Go through the data and copy each line where the word "computer" shows up.
'''
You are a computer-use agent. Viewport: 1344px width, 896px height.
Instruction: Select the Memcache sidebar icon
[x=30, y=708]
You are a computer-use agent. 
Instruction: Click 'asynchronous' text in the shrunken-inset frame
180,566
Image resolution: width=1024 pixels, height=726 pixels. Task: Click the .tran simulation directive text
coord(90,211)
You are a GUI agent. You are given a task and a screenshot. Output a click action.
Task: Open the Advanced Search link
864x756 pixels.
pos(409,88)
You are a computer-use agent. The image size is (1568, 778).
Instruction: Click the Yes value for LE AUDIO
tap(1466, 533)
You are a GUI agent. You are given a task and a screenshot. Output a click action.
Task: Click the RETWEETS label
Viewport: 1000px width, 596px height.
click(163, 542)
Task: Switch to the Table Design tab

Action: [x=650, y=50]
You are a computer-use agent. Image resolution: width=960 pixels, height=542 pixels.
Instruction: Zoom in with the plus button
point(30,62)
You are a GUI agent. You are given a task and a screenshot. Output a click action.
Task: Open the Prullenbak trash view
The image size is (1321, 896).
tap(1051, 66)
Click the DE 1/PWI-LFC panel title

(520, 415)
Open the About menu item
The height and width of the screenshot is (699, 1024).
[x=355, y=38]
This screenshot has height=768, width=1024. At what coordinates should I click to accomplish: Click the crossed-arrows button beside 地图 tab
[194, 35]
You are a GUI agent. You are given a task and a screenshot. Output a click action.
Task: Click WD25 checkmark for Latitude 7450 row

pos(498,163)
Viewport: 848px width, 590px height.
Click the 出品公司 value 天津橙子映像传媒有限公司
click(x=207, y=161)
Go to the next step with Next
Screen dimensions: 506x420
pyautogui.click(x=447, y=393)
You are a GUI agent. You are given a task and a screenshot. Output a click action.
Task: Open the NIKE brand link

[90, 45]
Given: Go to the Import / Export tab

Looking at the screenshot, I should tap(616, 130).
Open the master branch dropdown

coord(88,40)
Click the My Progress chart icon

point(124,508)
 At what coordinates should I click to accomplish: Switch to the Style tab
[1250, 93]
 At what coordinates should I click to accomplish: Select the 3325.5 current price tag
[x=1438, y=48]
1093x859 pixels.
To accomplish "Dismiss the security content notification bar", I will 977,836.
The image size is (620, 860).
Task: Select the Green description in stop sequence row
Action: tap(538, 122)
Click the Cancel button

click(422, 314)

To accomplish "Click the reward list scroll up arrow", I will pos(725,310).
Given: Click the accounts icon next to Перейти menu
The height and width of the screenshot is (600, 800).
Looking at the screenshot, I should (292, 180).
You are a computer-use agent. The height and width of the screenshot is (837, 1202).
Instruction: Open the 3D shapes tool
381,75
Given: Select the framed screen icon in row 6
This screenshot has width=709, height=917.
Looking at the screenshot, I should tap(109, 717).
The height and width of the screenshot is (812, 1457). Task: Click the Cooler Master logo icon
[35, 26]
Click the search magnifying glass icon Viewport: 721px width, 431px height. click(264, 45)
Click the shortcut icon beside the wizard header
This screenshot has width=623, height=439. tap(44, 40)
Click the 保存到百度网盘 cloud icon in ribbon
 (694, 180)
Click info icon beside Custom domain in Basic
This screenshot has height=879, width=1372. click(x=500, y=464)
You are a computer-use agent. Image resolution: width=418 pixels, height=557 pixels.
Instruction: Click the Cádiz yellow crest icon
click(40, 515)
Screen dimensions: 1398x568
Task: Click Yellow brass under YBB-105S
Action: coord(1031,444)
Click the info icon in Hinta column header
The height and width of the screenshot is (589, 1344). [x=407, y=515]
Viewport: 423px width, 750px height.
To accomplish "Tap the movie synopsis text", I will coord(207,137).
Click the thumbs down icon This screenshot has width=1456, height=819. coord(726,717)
'''
*Output*.
You are a computer-use agent. Viewport: 1344px width, 896px height.
You are a computer-use agent. 
You are a computer-use agent. The image size is (1568, 778).
You are a computer-use agent. Image resolution: width=960 pixels, height=542 pixels.
You are a computer-use agent. The height and width of the screenshot is (837, 1202).
You are a computer-use agent. Image resolution: width=418 pixels, height=557 pixels.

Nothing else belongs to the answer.